DATA TO USE |
-- -- --

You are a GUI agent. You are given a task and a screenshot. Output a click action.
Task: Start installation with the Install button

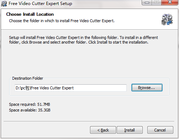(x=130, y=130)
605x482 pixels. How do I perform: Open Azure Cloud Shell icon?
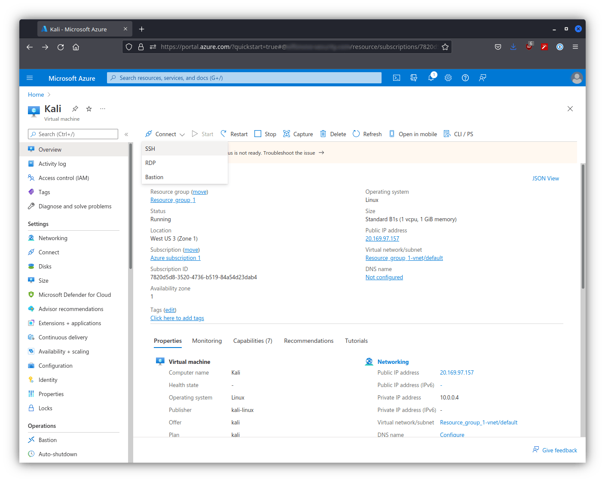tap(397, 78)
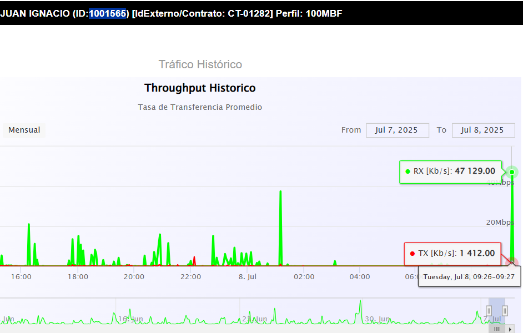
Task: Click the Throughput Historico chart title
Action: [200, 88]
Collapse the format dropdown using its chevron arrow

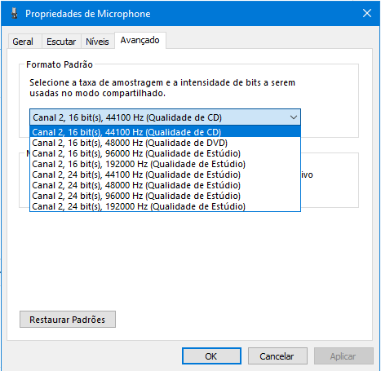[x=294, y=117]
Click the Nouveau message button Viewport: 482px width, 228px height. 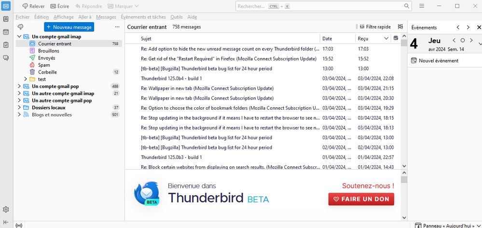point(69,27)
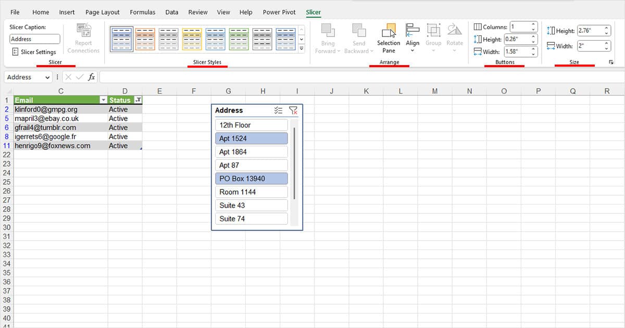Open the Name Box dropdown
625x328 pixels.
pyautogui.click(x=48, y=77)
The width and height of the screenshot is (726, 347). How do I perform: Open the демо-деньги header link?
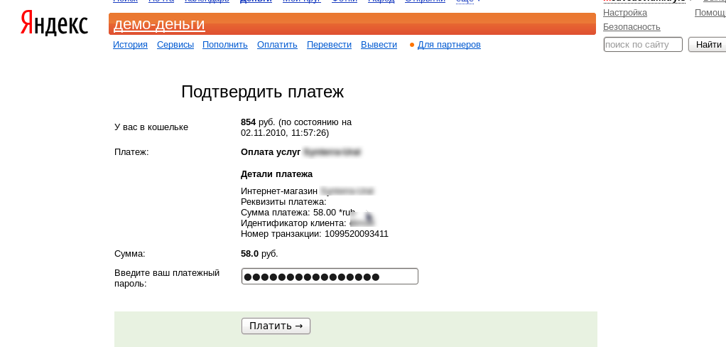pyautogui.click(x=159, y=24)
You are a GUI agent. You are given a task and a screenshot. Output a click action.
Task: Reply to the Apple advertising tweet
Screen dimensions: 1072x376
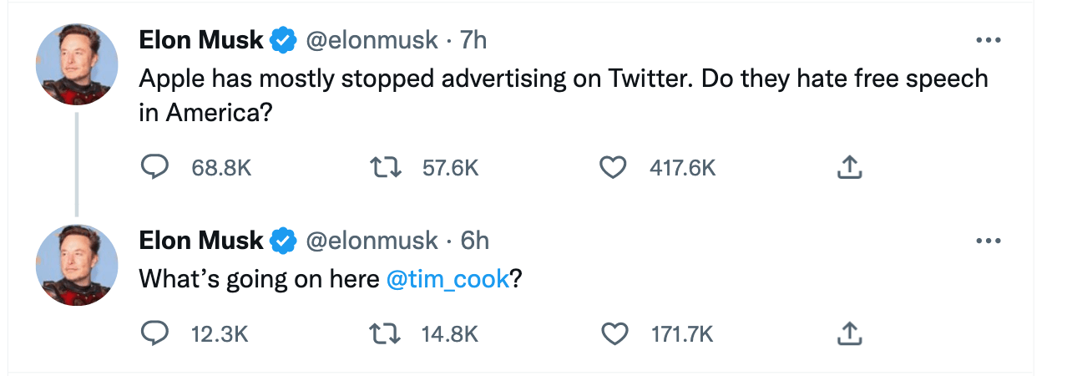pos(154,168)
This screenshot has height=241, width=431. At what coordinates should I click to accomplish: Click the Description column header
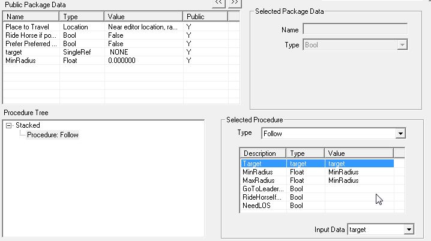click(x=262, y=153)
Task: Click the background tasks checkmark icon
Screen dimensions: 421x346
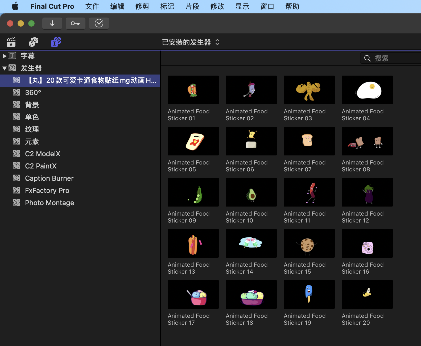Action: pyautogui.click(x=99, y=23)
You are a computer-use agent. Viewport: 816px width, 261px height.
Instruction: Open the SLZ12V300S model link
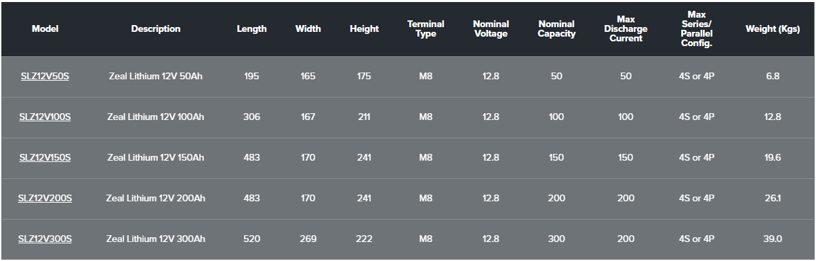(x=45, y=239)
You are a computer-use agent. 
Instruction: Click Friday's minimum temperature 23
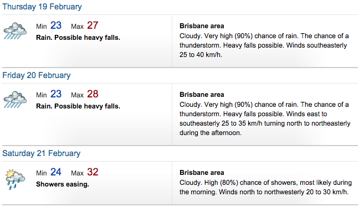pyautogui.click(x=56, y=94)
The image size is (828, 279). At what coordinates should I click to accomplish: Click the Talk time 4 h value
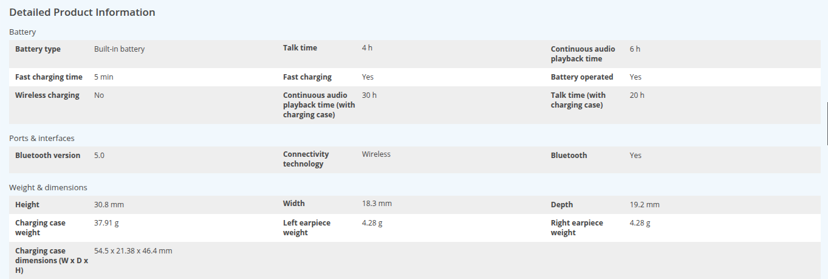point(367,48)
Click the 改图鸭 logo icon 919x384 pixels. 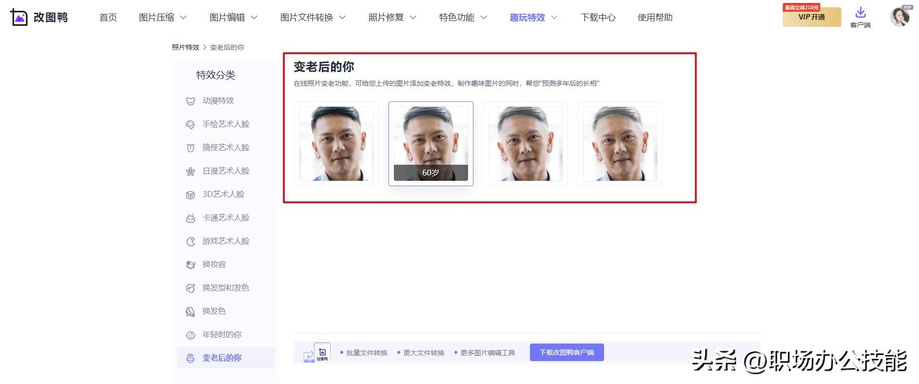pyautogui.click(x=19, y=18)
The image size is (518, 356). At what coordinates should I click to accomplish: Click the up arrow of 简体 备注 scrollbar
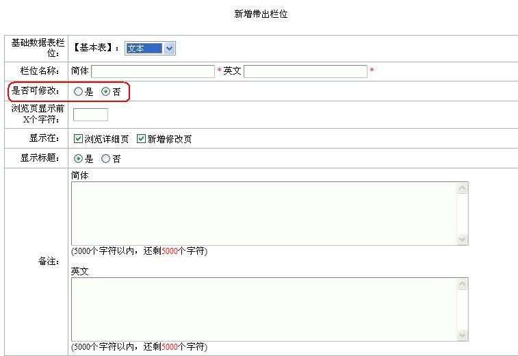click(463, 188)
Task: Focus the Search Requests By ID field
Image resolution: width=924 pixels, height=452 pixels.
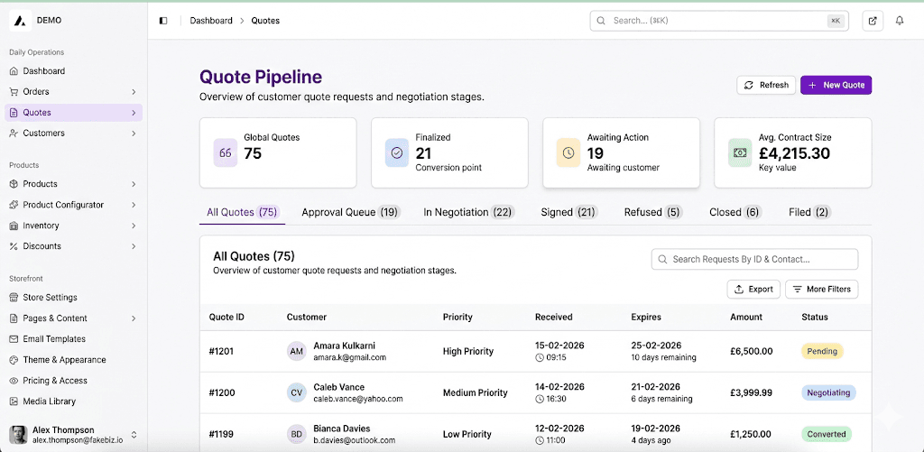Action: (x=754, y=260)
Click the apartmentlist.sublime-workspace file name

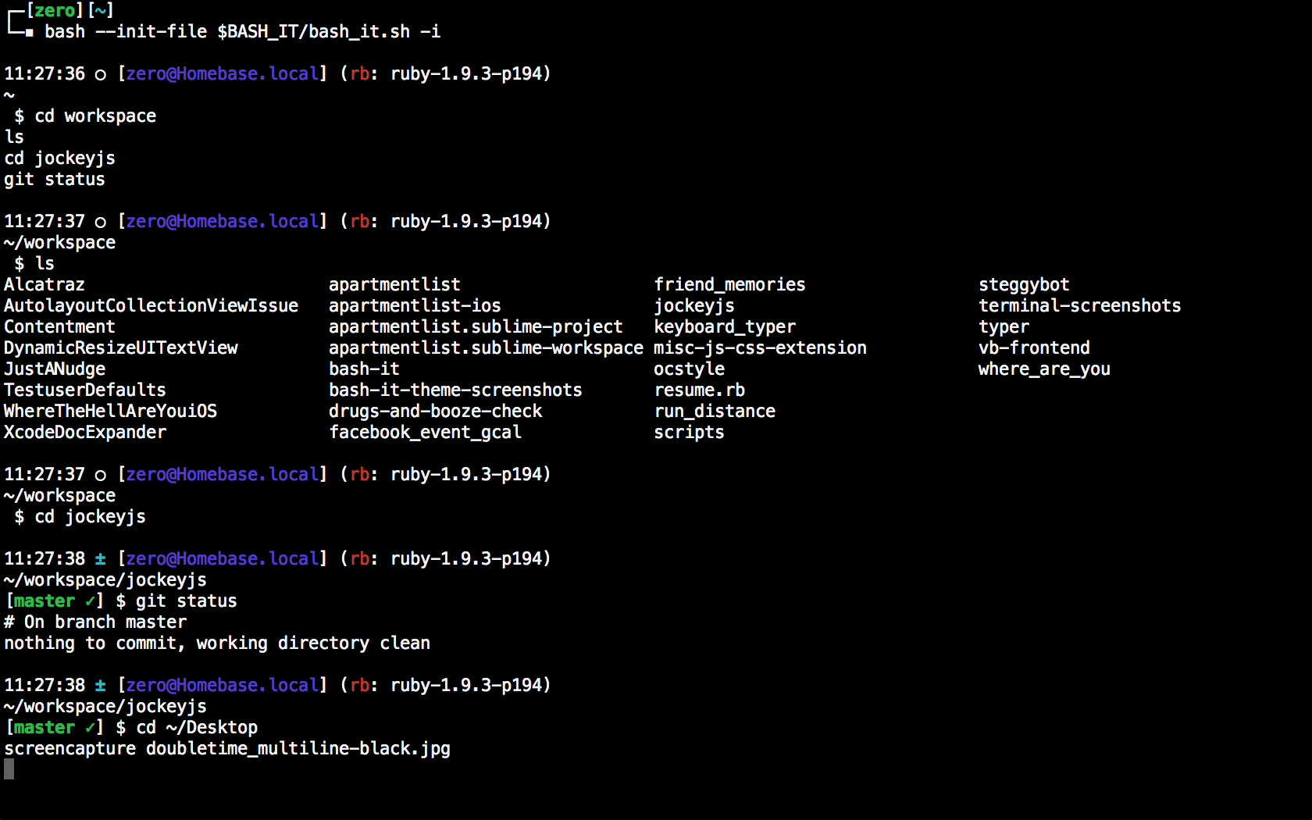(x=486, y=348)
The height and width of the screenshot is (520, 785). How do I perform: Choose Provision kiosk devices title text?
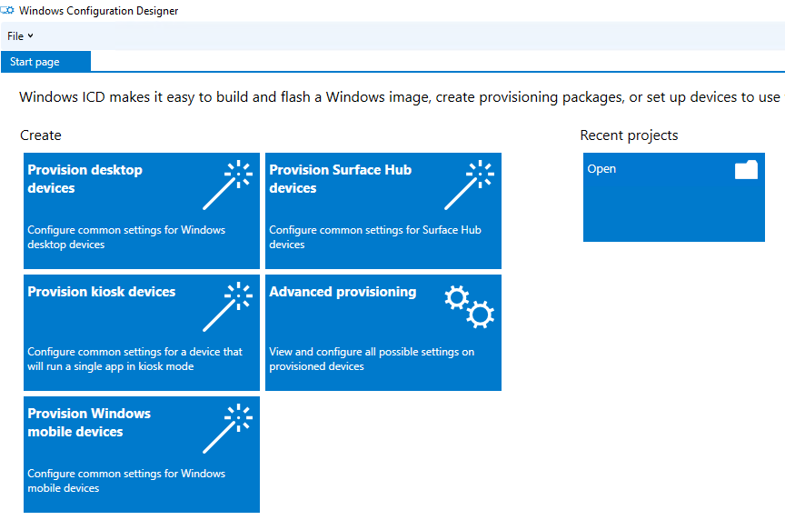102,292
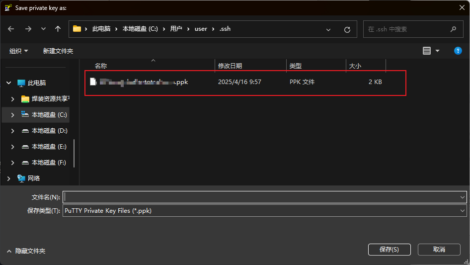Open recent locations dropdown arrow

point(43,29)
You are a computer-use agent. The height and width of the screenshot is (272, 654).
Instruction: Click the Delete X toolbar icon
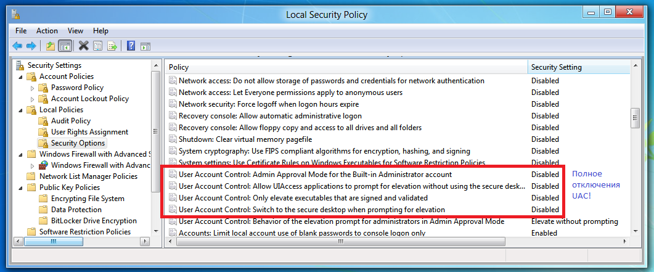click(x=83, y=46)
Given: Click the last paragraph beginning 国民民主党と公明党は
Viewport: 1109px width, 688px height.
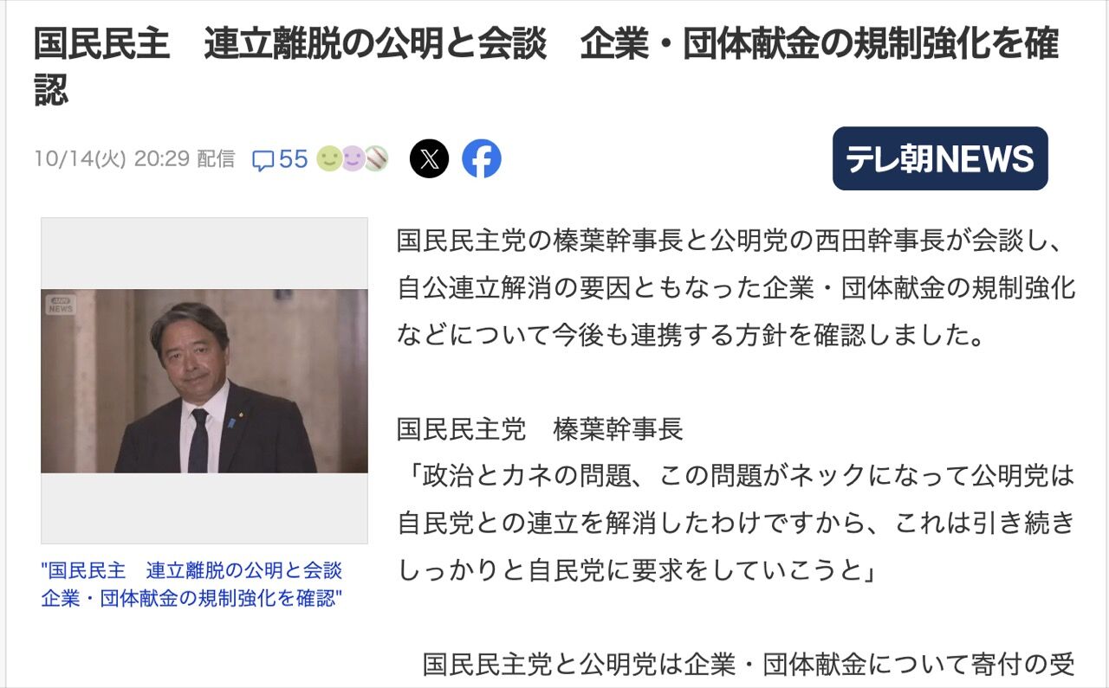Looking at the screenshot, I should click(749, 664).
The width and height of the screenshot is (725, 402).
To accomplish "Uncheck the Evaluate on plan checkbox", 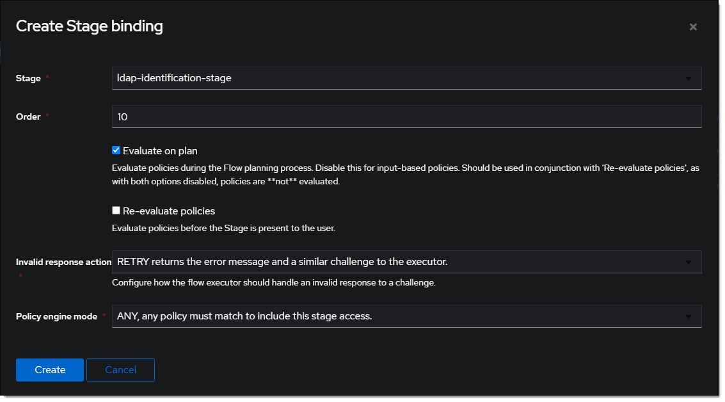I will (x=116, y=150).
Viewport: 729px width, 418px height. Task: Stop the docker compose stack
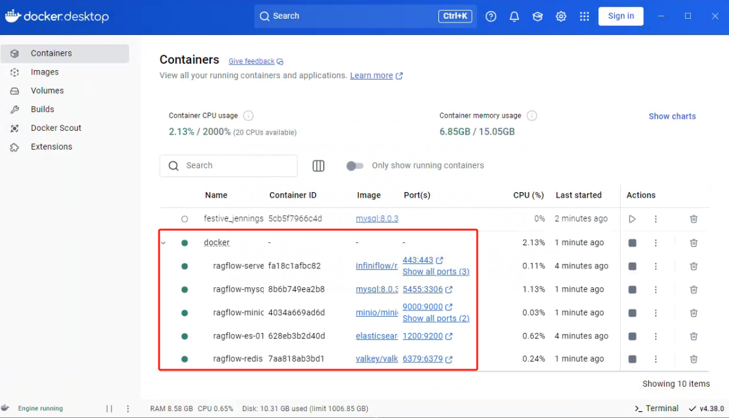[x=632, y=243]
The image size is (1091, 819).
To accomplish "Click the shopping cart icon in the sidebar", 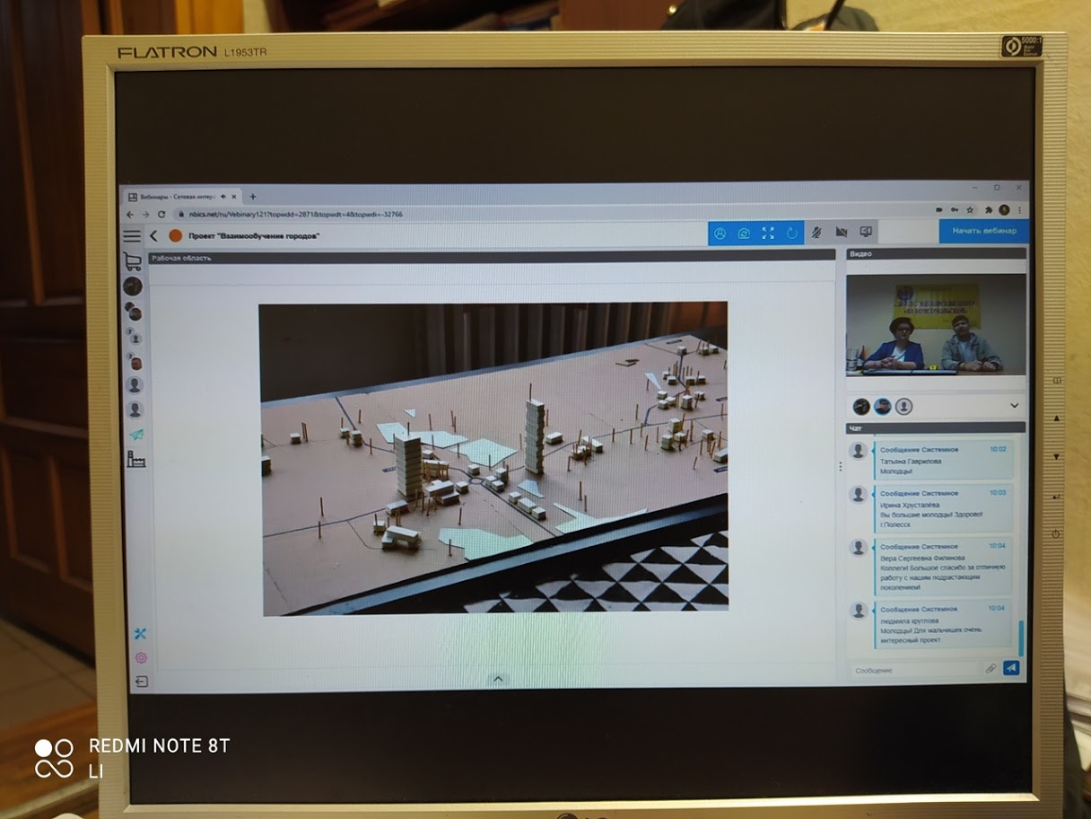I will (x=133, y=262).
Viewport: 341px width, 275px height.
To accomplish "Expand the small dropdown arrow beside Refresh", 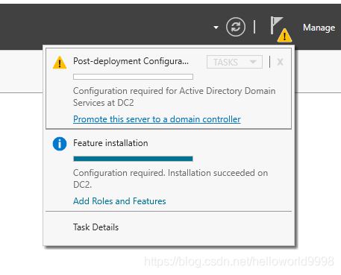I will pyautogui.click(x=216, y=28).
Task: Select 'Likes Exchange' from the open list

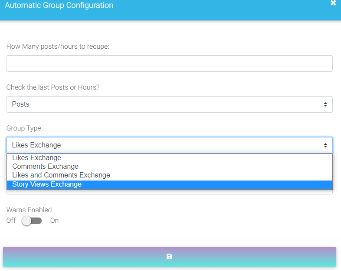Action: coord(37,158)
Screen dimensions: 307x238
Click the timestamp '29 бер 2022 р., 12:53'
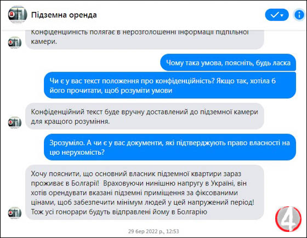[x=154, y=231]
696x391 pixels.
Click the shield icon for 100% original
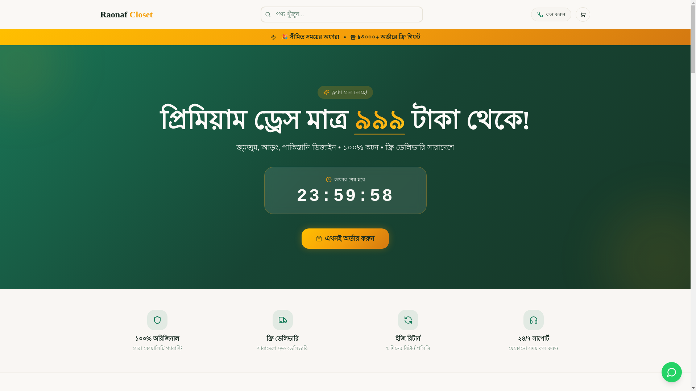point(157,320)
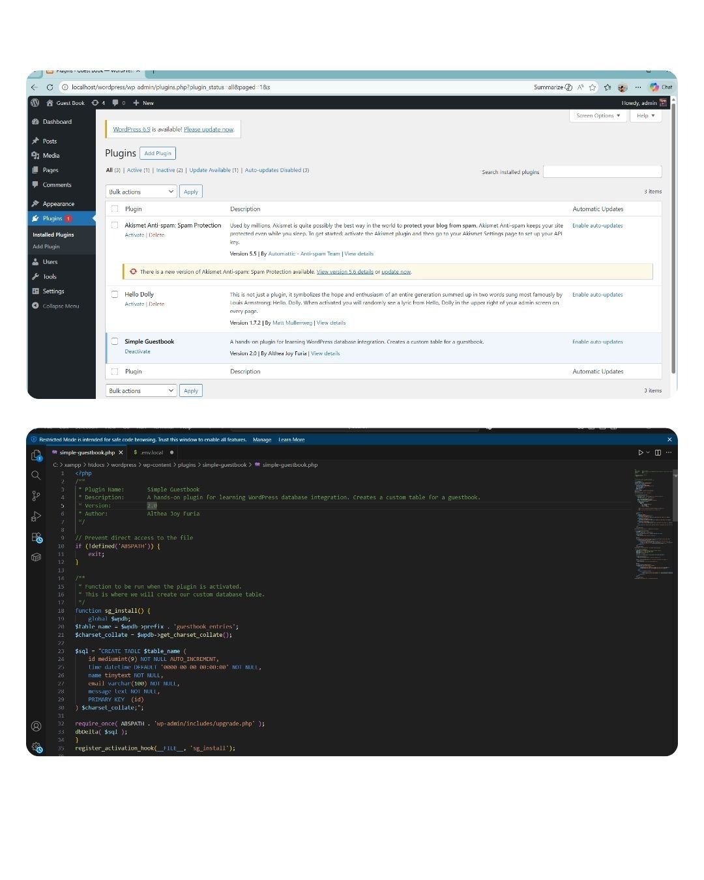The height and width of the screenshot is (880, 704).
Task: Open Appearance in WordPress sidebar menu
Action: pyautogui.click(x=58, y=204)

-- -- --

ACTION ITEM | The copy must start at the line containing "696x391 pixels." and end at the last line of the records, matching each line exactly and holding no pictures.

TASK RESULT |
696x391 pixels.
Click the shield icon for 100% original
point(157,320)
The height and width of the screenshot is (880, 704).
Task: Open Appearance in WordPress sidebar menu
Action: pyautogui.click(x=58, y=204)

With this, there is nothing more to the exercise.